Last September, TaylorMade launched its new premium M1 driver, to great fanfare – a futuristic design boasting an ultra-light part carbon composite crown, which frees up weight to be better positioned in the head via the sole’s Front Track and Back Track channels.

The Front Track features a 15g weight that can be moved to vary lateral flight shape; the Back Track features a 10g weight that can be moved to vary launch and spin characteristics.

Recently, TaylorMade added the less expensive M2 model to the mix, a less adjustable alternative in which a Speed Pocket behind the face and a fixed non-adjustable low, deep weight promise a high-launch, low-spin trajectory.

When 13-handicap reader David Brown, from The Belfry in the West Midlands, visited TaylorMade’s Performance Lab at Wentworth to put the M family’s carbon composite technology to the test and find the best model for his game, it was one of the relatively rare occasions when fitter, Luke Peterken’s, challenge was to deliver greater accuracy over and above the usual quest for extra yards…

TaylorMade fitter’s analysis

With a clubhead speed of 109mph, distance is no problem – the issue is keeping it in play, especially on David’s poorer toe strikes.

A TaylorMade M1 similar to his current driver went well, but I then set the lie angle more upright to defend against those ‘toey’ shots, with the front weight also towards the toe and the rear weight set deep. This tightened up David’s dispersion at the cost of a few yards, which he can easily afford.
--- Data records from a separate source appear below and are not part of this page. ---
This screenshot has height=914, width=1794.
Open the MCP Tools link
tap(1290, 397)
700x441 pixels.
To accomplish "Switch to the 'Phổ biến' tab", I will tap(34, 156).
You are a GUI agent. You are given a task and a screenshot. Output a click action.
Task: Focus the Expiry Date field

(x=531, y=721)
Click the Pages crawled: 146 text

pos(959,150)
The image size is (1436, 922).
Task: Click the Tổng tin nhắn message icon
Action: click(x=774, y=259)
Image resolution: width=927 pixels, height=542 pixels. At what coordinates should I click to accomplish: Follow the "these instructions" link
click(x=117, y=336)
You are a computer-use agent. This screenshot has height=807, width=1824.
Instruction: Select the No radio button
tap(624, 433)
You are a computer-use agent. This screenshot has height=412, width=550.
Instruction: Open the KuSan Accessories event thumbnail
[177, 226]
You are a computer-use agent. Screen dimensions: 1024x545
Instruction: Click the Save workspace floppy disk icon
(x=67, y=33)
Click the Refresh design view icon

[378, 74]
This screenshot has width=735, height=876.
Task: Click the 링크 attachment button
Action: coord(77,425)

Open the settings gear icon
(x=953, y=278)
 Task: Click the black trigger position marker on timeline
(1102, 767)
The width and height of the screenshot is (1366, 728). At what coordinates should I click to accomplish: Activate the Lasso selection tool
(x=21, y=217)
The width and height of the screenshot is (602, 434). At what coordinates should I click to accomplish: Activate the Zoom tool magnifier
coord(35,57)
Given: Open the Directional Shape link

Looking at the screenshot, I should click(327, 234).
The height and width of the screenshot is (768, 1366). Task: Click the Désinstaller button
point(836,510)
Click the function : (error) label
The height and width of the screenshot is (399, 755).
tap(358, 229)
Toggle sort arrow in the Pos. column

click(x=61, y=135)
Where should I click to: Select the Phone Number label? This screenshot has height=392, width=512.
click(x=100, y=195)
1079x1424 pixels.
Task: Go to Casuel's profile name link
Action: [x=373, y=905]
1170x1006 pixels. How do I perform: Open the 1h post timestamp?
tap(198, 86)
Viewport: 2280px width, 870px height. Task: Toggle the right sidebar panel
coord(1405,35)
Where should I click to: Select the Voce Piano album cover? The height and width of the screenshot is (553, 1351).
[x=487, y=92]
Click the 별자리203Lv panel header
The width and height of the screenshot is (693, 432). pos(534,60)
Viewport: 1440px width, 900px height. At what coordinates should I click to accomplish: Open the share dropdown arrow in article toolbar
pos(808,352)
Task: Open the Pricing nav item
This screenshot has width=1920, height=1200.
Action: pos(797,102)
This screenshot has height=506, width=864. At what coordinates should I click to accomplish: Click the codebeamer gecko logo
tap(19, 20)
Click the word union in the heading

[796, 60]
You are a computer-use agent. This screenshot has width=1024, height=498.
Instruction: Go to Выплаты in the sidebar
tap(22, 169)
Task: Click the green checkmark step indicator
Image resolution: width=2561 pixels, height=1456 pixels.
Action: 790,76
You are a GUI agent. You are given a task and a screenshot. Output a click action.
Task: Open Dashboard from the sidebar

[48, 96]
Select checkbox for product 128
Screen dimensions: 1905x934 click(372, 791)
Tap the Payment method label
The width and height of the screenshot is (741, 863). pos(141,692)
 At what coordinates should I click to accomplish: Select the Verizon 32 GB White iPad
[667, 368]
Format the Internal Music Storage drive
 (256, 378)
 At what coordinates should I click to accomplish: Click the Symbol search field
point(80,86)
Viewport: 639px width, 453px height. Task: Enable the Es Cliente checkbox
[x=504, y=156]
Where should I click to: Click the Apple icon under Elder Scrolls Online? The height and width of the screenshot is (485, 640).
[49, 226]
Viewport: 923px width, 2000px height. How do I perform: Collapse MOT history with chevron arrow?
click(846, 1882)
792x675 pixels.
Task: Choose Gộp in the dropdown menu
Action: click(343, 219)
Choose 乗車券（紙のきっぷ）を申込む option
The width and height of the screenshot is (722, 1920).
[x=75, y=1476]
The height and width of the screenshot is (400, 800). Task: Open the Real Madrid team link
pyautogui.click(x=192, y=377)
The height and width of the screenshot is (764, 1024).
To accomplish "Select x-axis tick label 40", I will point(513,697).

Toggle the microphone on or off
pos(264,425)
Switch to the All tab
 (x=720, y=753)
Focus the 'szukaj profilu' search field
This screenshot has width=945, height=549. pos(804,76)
David Brown’s feedback: TaylorMade M1 driver fitting

I’ve never struggled for distance. I told Luke, the fitter, I’d be happy to sacrifice a few yards for more fairways hit, and we achieved that.

But the biggest improvement was on off-centre hits. Carry distance on toe strikes with my current driver dropped from 265 yards to 230; with the TaylorMade M1, I enjoyed 9mph more ball speed on similar mishits and still carried it 245 yards. I love the sound too – it’s hard to tell the difference between pure strikes and toe strikes.